◆ EXERCISE REQUIREMENTS:
Filter the entries for the word "frame". Copy each line in which it occurs.

◆ EXTRACTED INFORMATION:
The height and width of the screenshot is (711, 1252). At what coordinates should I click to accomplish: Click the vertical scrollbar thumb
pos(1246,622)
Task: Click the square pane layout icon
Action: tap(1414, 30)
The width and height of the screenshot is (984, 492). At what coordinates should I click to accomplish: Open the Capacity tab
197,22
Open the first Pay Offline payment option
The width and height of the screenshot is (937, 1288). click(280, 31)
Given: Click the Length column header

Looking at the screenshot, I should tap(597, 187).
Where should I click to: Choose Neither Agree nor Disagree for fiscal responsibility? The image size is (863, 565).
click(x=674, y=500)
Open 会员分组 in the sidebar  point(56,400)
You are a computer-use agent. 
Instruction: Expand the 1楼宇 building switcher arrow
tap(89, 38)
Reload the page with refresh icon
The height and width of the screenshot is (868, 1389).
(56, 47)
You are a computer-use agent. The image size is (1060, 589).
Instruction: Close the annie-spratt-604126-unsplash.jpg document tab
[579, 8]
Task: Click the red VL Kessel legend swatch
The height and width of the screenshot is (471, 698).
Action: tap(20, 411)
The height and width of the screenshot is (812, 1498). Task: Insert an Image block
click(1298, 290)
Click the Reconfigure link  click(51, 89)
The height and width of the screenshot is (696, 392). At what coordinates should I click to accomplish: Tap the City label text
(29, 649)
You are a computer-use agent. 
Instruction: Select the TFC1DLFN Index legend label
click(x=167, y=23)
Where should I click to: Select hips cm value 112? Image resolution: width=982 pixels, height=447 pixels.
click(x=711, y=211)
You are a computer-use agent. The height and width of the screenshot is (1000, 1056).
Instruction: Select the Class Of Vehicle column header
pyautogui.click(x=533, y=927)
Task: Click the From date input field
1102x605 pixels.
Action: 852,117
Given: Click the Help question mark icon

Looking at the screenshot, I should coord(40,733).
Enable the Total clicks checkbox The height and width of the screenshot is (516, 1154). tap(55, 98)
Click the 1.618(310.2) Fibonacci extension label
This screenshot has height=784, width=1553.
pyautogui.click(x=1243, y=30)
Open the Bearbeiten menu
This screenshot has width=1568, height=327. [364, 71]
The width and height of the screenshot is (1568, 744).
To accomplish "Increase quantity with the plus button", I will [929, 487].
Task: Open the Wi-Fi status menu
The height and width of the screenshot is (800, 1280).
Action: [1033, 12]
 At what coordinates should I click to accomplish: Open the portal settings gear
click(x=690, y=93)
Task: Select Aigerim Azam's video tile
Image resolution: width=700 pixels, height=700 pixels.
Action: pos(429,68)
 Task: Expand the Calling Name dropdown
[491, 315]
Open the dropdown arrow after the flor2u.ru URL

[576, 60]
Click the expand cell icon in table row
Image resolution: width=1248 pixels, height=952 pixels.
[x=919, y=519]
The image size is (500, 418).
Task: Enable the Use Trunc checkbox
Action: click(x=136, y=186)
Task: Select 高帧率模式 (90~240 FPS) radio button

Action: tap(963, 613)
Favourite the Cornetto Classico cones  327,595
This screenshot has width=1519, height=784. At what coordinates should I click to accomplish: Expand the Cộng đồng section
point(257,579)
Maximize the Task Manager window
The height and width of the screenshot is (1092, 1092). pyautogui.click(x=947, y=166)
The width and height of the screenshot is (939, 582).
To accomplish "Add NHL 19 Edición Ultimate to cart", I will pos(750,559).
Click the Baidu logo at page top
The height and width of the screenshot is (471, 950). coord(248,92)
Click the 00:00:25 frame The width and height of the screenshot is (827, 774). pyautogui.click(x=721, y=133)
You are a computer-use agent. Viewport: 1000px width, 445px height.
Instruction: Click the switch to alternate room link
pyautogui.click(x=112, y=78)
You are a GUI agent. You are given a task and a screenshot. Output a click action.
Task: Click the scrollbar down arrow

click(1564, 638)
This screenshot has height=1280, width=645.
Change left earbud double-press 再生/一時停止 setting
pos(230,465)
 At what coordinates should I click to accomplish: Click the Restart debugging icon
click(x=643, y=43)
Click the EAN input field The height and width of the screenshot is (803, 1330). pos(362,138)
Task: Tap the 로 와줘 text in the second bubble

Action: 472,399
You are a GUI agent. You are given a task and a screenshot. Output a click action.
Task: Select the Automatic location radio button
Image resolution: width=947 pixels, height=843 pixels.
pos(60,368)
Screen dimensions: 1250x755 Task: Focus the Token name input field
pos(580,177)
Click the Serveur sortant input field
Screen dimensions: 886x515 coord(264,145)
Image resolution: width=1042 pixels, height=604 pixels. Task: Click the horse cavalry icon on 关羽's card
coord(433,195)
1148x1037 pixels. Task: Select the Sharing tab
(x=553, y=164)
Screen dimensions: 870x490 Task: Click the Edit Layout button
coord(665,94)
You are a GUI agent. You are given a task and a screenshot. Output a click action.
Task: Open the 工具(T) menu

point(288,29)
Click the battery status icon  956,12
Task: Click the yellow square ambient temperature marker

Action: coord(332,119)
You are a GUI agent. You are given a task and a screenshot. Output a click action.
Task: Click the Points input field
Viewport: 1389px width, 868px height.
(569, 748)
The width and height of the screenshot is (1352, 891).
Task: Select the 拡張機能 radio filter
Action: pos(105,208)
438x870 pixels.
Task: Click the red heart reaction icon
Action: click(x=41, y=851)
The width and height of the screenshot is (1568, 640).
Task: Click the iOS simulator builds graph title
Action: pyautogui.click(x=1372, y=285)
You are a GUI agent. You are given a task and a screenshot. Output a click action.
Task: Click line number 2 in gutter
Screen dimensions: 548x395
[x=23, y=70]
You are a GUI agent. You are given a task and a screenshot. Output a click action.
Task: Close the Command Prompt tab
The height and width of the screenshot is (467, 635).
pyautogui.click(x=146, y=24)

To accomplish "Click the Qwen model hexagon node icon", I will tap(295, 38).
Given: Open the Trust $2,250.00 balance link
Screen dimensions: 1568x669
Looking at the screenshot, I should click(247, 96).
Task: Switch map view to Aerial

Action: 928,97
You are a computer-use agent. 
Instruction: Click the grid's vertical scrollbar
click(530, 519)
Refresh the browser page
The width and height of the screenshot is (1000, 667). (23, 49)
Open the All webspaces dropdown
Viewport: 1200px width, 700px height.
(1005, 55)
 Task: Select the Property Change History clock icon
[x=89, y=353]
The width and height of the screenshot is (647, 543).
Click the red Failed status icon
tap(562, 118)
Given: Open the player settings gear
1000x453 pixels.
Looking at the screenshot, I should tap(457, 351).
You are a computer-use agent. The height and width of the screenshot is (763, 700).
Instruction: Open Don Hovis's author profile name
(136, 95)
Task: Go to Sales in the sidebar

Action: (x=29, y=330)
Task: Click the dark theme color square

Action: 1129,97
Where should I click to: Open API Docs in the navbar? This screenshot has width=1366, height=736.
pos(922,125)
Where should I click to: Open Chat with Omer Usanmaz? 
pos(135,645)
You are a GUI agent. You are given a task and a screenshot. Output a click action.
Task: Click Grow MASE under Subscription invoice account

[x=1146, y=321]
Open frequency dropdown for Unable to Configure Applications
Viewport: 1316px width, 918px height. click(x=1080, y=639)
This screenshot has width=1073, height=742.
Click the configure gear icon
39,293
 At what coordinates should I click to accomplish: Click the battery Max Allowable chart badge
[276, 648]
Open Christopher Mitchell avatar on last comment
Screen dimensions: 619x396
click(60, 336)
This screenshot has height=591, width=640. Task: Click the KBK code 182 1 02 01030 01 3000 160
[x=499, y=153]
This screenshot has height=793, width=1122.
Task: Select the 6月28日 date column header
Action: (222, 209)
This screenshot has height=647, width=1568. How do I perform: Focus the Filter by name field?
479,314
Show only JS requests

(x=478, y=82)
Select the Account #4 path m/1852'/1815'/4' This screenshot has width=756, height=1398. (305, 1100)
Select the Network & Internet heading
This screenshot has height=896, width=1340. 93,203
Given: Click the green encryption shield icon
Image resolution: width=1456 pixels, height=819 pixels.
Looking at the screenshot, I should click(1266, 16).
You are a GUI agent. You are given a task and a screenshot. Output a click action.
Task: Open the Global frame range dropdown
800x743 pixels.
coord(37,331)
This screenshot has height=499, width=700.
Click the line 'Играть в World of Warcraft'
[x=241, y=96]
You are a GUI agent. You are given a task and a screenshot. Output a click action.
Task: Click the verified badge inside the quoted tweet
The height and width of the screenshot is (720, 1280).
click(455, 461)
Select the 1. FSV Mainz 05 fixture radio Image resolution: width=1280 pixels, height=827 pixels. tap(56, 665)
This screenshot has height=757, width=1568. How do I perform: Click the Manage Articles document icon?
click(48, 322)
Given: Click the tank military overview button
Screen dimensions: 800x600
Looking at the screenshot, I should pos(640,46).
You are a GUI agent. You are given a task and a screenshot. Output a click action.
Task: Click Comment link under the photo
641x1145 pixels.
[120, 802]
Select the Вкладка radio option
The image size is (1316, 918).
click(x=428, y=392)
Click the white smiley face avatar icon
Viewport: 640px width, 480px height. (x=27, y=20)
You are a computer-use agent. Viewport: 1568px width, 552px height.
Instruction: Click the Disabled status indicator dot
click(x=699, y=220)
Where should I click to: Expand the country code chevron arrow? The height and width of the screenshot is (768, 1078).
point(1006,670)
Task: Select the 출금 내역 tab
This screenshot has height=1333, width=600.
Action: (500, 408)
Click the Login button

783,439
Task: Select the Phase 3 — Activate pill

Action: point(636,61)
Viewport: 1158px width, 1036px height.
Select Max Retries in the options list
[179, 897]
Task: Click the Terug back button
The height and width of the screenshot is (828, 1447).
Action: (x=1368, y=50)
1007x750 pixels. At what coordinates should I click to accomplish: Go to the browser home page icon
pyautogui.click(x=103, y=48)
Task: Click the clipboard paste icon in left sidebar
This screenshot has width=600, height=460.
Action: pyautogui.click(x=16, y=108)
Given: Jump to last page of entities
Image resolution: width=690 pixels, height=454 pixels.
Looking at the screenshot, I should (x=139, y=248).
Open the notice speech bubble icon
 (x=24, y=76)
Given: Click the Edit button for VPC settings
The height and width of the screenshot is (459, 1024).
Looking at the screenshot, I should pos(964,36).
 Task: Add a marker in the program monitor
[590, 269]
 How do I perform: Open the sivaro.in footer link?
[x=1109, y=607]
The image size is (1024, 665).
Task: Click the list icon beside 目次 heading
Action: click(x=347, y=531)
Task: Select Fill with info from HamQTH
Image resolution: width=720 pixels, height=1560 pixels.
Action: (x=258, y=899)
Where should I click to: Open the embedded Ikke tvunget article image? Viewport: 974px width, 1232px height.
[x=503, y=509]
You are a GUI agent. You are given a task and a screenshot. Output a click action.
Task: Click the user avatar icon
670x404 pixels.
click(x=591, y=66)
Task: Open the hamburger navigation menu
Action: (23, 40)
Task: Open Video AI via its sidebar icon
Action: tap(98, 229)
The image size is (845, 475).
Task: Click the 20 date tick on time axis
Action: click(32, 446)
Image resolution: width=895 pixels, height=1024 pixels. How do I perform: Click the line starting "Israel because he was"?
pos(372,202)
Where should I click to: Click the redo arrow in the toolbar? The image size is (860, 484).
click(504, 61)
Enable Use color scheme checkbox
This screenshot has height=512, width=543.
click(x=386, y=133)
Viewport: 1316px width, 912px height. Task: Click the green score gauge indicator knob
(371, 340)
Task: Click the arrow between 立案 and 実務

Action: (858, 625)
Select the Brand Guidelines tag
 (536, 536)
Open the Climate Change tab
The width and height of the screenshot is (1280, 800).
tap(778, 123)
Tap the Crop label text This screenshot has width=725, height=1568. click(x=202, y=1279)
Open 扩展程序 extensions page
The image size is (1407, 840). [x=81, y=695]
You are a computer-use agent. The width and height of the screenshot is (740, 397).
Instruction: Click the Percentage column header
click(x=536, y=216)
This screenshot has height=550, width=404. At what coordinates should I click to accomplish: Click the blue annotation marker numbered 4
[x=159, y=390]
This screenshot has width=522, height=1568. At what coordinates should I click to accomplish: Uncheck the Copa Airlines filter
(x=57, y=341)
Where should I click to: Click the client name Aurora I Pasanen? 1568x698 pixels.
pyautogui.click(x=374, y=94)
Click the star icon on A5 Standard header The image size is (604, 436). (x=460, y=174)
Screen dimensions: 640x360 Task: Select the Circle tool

◆ YOUR SOLUTION:
Click the 00:00:25 frame The width and height of the screenshot is (827, 774). pyautogui.click(x=721, y=133)
Task: Open the Global frame range dropdown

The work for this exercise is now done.